**Task brief**
Could you retype all of the entries exactly, without their pictures?

**Listed records**
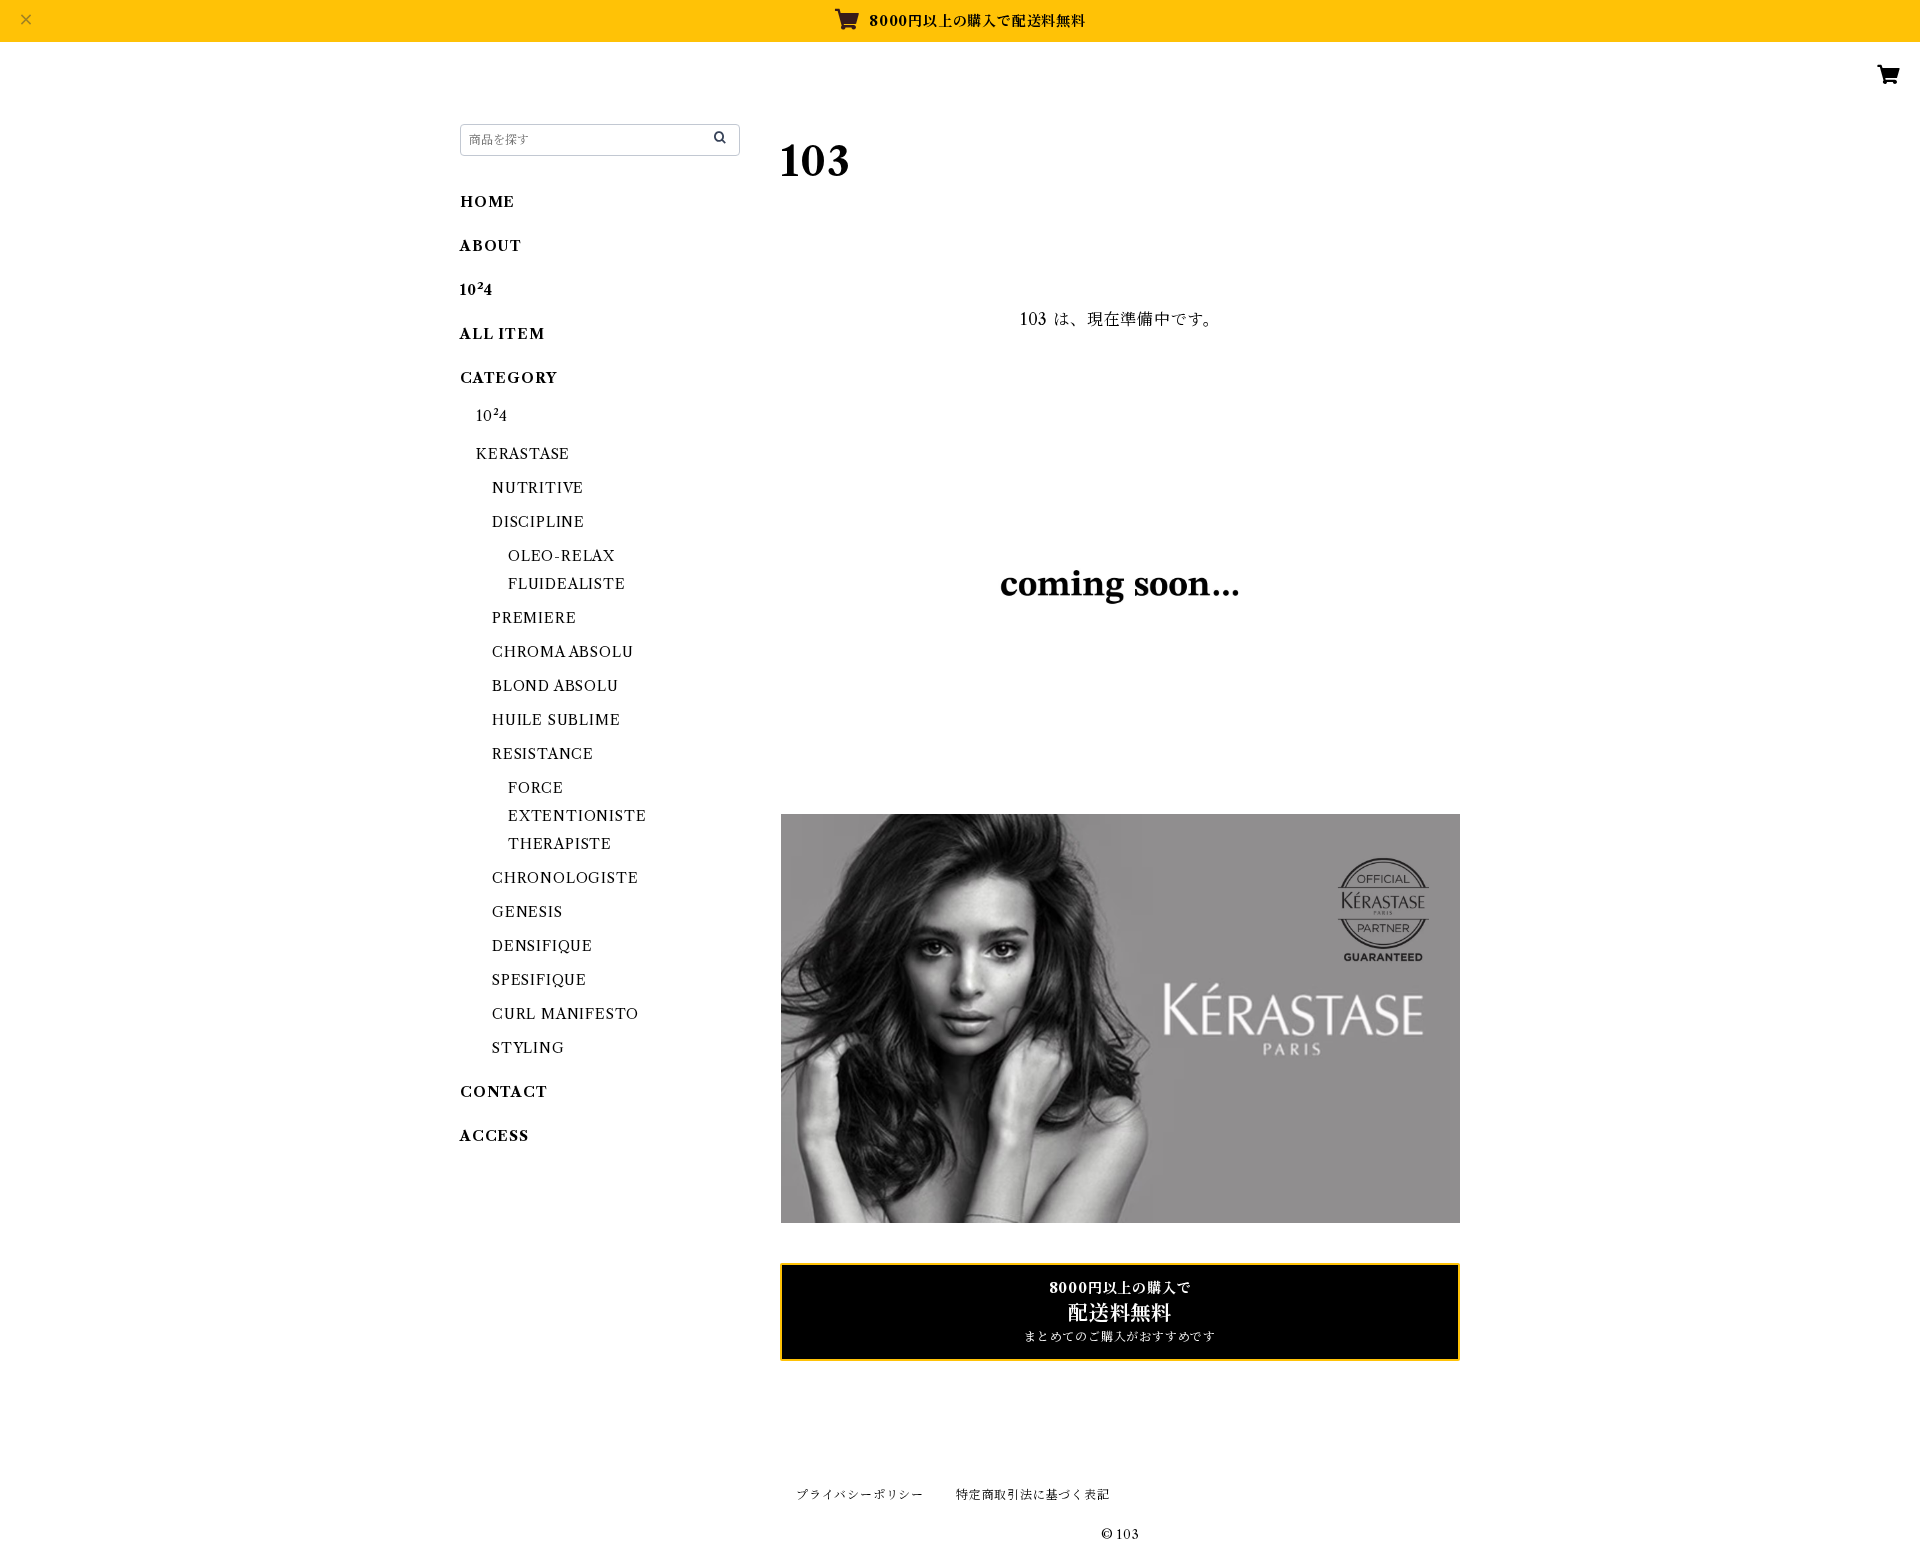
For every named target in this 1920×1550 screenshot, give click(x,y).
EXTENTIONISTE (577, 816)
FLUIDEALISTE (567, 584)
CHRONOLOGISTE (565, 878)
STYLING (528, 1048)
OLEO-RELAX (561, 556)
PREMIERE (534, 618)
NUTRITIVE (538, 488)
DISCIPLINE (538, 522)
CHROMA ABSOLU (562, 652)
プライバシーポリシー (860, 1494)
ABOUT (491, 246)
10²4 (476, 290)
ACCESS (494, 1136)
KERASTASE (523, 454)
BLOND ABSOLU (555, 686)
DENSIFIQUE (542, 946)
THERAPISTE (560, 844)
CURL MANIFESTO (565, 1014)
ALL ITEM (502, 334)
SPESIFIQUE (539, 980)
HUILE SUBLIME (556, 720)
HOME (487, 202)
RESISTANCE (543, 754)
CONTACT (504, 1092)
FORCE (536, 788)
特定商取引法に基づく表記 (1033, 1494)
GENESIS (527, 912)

**Problem solution**
For every named target in this 1920×1550 screenshot, give click(x,y).
EXTENTIONISTE (577, 816)
FLUIDEALISTE (567, 584)
CHRONOLOGISTE (565, 878)
STYLING (528, 1048)
OLEO-RELAX (561, 556)
PREMIERE (534, 618)
NUTRITIVE (538, 488)
DISCIPLINE (538, 522)
CHROMA ABSOLU (562, 652)
プライバシーポリシー (860, 1494)
ABOUT (491, 246)
10²4 (476, 290)
ACCESS (494, 1136)
KERASTASE (523, 454)
BLOND ABSOLU (555, 686)
DENSIFIQUE (542, 946)
THERAPISTE (560, 844)
CURL MANIFESTO (565, 1014)
ALL ITEM (502, 334)
SPESIFIQUE (539, 980)
HUILE SUBLIME (556, 720)
HOME (487, 202)
RESISTANCE (543, 754)
CONTACT (504, 1092)
FORCE (536, 788)
特定商取引法に基づく表記 (1033, 1494)
GENESIS (527, 912)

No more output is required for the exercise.